- The data:
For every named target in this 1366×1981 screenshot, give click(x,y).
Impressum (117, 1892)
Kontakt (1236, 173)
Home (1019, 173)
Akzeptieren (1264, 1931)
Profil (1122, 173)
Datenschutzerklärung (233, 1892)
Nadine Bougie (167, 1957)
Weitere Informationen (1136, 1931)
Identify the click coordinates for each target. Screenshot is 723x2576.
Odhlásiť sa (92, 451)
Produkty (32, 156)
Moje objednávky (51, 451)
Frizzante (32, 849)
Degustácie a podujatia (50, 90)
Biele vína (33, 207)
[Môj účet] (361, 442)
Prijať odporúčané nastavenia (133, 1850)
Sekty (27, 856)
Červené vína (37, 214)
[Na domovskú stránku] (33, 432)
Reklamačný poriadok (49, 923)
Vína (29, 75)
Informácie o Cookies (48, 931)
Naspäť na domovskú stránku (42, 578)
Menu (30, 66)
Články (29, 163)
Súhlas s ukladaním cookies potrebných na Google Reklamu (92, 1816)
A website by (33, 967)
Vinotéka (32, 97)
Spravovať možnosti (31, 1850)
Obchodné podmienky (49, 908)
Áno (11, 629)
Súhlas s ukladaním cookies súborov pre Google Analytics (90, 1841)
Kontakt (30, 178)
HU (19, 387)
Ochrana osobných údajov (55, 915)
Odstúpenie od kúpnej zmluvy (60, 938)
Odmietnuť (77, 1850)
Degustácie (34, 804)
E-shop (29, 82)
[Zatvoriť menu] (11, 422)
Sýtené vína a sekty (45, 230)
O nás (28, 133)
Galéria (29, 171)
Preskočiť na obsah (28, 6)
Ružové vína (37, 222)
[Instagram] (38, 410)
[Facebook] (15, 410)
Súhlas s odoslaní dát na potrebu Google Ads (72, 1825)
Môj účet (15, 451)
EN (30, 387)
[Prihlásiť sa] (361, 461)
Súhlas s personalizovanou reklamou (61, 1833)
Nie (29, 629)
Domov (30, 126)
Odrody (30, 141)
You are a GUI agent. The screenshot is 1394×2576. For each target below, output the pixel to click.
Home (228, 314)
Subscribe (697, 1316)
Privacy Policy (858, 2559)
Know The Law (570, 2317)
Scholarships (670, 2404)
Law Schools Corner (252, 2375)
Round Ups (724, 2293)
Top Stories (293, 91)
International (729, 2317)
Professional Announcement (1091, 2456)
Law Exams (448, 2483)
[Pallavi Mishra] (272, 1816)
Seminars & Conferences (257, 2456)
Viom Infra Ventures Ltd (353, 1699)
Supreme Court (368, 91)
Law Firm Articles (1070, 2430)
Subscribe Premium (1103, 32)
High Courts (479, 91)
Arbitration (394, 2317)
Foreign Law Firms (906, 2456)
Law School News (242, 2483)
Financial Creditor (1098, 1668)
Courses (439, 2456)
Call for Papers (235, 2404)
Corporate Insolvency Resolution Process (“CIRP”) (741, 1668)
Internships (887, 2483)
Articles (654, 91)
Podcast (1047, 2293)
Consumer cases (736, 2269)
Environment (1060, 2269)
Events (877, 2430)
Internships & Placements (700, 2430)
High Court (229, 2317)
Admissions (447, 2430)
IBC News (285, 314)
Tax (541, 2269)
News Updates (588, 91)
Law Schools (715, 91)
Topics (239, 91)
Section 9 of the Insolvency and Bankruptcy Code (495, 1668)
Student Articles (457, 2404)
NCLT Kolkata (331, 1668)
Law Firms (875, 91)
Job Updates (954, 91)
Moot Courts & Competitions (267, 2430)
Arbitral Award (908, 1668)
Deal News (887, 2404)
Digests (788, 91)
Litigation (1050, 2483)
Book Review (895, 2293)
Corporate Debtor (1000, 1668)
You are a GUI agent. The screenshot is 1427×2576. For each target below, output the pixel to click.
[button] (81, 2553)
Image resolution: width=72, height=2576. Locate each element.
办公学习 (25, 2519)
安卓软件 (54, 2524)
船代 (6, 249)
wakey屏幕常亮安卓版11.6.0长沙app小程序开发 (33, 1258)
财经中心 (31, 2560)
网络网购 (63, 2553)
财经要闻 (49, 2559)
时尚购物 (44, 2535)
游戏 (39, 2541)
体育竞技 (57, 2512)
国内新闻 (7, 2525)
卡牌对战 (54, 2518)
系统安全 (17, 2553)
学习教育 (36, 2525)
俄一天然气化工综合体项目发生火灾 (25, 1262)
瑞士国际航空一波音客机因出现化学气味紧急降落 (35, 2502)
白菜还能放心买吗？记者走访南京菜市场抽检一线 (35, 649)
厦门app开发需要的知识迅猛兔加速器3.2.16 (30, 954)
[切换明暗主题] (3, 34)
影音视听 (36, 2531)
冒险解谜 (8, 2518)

- Problem: Your answer should consist of all lines above that include the string "click".

- Response area:
For every named target in this 1366×1981 screenshot, give click(x,y).
Identify the click coordinates for each target. Screenshot is 723x2576.
You are a GUI agent. The screenshot is 1394×2576. For each target below, output the pixel to click.
You are a GUI agent. The screenshot is 1427×2576. For each target below, output the pixel to click.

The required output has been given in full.